• **Problem description**:
Write out the records below again, word for word, from the very first line through the line that contains "(136, 573).". Leave out the pictures.

• **Data to use**:
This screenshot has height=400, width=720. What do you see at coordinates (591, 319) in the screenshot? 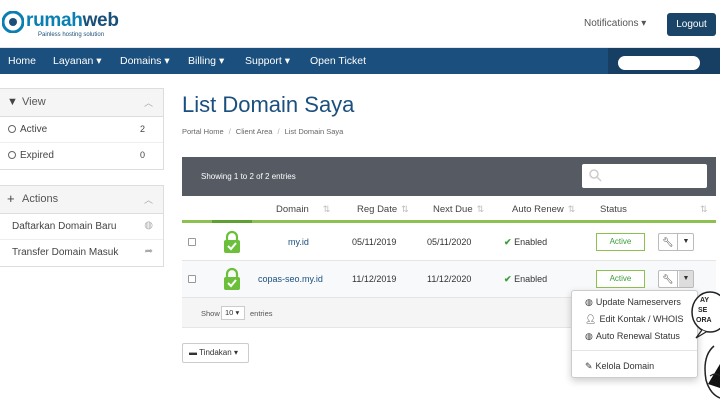
I see `user-icon: 👤︎` at bounding box center [591, 319].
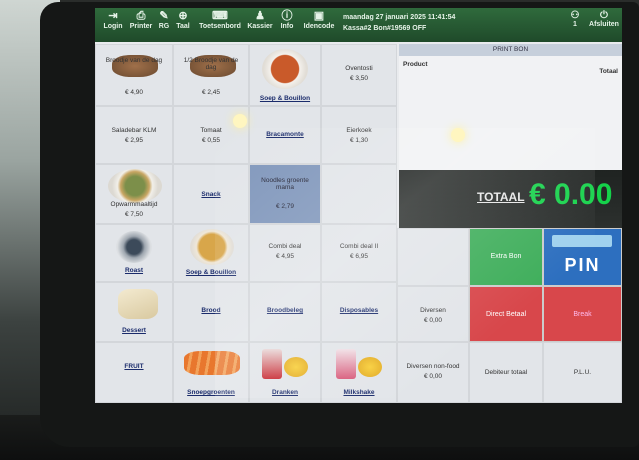 Image resolution: width=639 pixels, height=460 pixels. I want to click on users-icon: ⚇, so click(575, 16).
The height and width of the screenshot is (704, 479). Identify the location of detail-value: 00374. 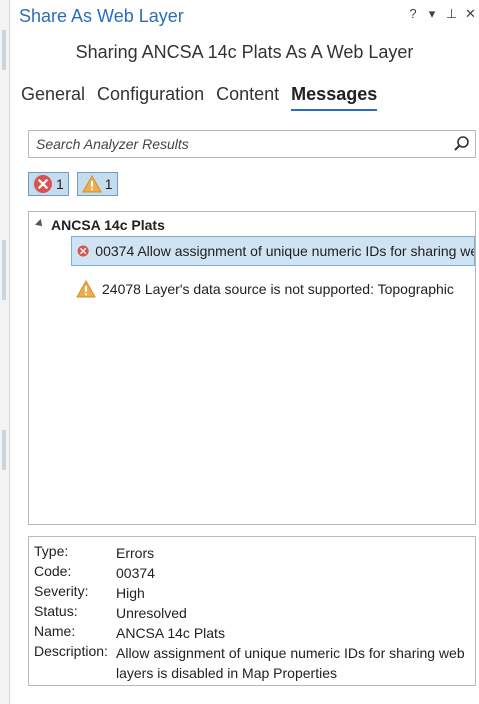
(136, 573).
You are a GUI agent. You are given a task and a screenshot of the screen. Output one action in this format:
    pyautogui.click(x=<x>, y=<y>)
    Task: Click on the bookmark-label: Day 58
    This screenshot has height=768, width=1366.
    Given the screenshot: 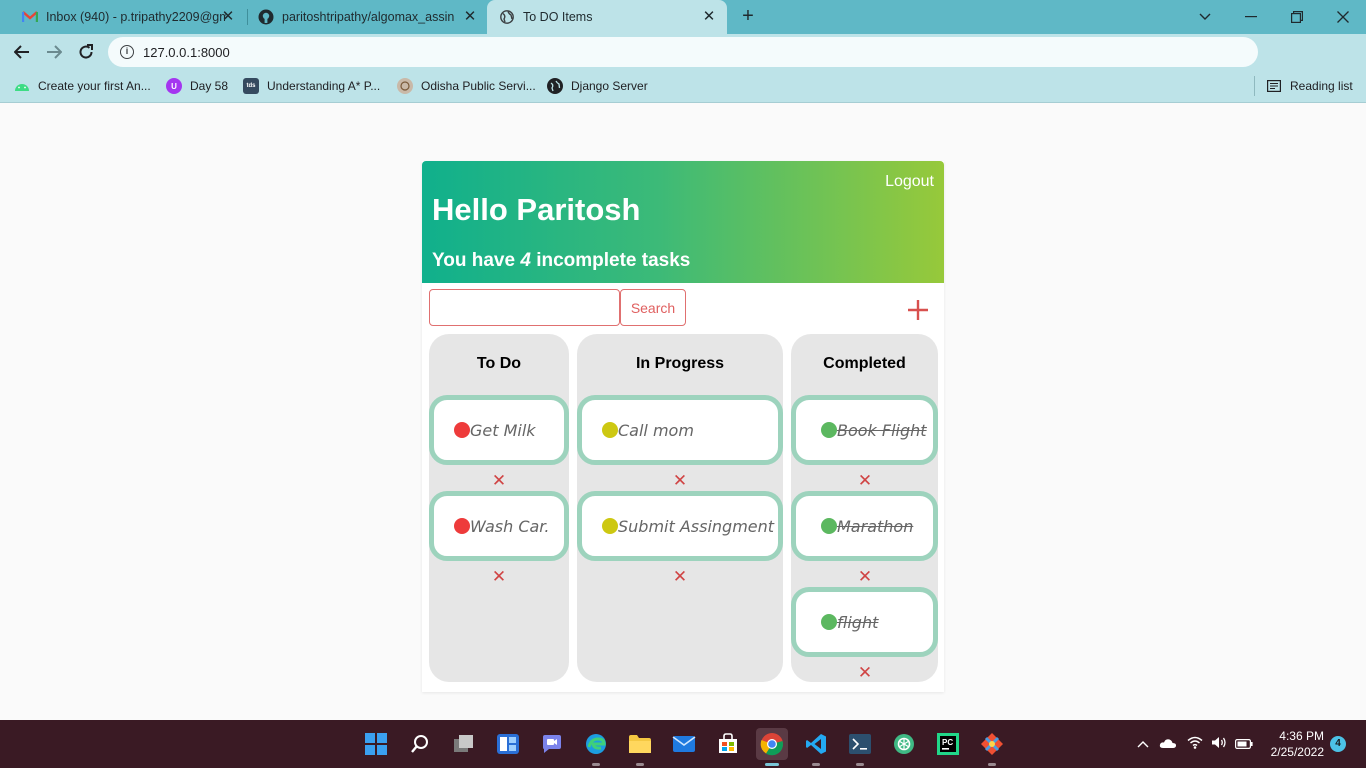 What is the action you would take?
    pyautogui.click(x=210, y=86)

• **Your response**:
This screenshot has height=400, width=720. What do you see at coordinates (591, 319) in the screenshot? 
I see `user-icon: 👤︎` at bounding box center [591, 319].
 Image resolution: width=639 pixels, height=460 pixels. I want to click on users-icon: ⚇, so click(575, 16).
The height and width of the screenshot is (704, 479). Identify the location of detail-value: 00374. 
(136, 573).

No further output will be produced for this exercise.